◆ TRECHO SELECIONADO:
--
A Comissão Especial de Inquérito (CEI) do Limpa Gyn, da Câmara Municipal de Goiânia, não realizou oitivas nesta terça-feira (4). A decisão, segundo o presidente do colegiado, vereador Welton Lemos (SD), foi tomada para priorizar a compilação e o cruzamento das informações já obtidas em depoimentos e documentos. A reunião, que durou cerca de 40 minutos, serviu para deliberar sobre novos pedidos de informação.
Foram aprovados seis requerimentos, apresentados pelos vereadores Willian Veloso (PL) e Cabo Senna (PRD), com foco em aprofundar a investigação sobre a execução do contrato do consórcio responsável pela limpeza urbana da capital. Os documentos solicitados abrangem relatórios de fiscalização, registros fotográficos, dados de GPS dos caminhões e comprovantes de aferição das balanças utilizadas na pesagem do lixo.
De acordo com Welton Lemos, o momento é de “confrontar as informações” reunidas até agora. “Estamos cruzando os dados das oitivas e dos documentos que já estão em mãos para garantir que tenhamos o retrato mais fiel possível da execução do contrato”, afirmou.
O presidente da CEI destacou que a principal irregularidade identificada até o momento diz respeito à forma de medição dos resíduos recicláveis. Segundo ele, o contrato com a Prefeitura determina que o pagamento ao consórcio seja feito por peso, mas a prática atual seria baseada em cubicagem, ou seja, na estimativa de volume.
“O contrato é claro: o lixo deve ser pago por peso. Hoje isso é feito no olho, e não é o que está previsto. Por isso pedimos uma revisão junto à Seinfra”, reforçou Lemos.
As oitivas devem ser retomadas na próxima semana, com a expectativa de novas convocações para esclarecer as inconsistências levantadas.
--
◆ O QUE FAZER:
Responda, por favor, às perguntas abaixo com base no trecho sobre a CEI do Limpa Gyn.
1. Quanto tempo durou a reunião da CEI nesta terça-feira?
2. Quantos requerimentos foram aprovados e quais vereadores os apresentaram?
3. Quando as oitivas devem ser retomadas?
--
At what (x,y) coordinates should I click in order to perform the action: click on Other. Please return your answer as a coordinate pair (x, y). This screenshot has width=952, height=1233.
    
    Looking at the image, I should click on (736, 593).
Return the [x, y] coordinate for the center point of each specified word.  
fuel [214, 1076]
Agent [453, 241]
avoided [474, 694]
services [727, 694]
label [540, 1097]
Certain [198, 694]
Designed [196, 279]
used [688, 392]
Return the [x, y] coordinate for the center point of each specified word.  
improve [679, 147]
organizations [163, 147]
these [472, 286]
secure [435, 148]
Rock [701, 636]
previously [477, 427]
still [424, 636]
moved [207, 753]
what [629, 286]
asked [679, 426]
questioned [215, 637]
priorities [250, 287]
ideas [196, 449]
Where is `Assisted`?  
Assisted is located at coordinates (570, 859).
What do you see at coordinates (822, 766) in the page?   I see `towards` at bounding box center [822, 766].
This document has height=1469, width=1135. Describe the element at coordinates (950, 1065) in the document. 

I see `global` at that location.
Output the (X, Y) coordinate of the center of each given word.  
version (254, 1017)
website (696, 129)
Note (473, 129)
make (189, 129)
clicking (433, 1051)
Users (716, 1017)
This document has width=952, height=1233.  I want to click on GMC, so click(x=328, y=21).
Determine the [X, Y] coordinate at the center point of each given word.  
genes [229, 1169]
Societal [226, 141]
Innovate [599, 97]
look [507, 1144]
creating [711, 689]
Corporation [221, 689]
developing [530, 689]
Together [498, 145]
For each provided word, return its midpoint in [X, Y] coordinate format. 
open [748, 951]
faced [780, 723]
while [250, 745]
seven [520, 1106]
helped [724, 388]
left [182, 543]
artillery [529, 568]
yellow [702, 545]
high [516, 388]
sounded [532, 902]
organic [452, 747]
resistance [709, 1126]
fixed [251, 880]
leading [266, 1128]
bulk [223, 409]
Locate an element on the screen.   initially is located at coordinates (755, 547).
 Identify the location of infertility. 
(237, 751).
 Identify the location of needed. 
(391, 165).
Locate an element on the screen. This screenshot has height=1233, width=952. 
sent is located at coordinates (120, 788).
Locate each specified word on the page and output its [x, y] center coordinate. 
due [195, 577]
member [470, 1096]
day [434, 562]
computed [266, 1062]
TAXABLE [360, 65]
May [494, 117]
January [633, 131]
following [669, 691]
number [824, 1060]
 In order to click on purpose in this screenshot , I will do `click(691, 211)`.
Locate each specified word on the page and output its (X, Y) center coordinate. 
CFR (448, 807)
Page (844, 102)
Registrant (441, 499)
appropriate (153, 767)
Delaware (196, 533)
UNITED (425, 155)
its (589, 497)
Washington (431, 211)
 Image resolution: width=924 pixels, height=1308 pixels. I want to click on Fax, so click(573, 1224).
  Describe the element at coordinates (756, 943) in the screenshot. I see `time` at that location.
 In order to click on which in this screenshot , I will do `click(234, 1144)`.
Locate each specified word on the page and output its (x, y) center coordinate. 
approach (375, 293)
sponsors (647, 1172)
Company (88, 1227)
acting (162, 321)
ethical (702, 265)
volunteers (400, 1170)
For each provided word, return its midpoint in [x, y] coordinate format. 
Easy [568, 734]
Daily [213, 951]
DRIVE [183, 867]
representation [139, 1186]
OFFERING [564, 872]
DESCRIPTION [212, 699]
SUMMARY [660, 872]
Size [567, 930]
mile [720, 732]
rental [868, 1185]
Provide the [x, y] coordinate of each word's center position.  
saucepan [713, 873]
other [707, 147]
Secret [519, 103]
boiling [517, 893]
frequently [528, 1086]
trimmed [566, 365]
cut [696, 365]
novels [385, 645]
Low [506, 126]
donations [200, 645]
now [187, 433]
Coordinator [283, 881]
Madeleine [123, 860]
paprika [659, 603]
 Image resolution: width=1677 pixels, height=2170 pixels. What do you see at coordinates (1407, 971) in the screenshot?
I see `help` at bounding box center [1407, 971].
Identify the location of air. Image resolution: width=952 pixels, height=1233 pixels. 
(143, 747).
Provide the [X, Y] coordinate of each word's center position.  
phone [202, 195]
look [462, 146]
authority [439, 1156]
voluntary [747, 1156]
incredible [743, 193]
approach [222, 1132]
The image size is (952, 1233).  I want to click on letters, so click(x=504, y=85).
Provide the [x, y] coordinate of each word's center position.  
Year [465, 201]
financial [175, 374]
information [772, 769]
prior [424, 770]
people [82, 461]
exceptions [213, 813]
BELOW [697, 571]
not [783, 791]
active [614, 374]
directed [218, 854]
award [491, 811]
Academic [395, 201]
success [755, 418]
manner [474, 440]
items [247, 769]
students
--
◆ RESULTADO ABAIXO:
1. Cerca de 40 minutos.
2. Seis requerimentos, apresentados pelos vereadores Willian Veloso (PL) e Cabo Senna (PRD).
3. Na próxima semana.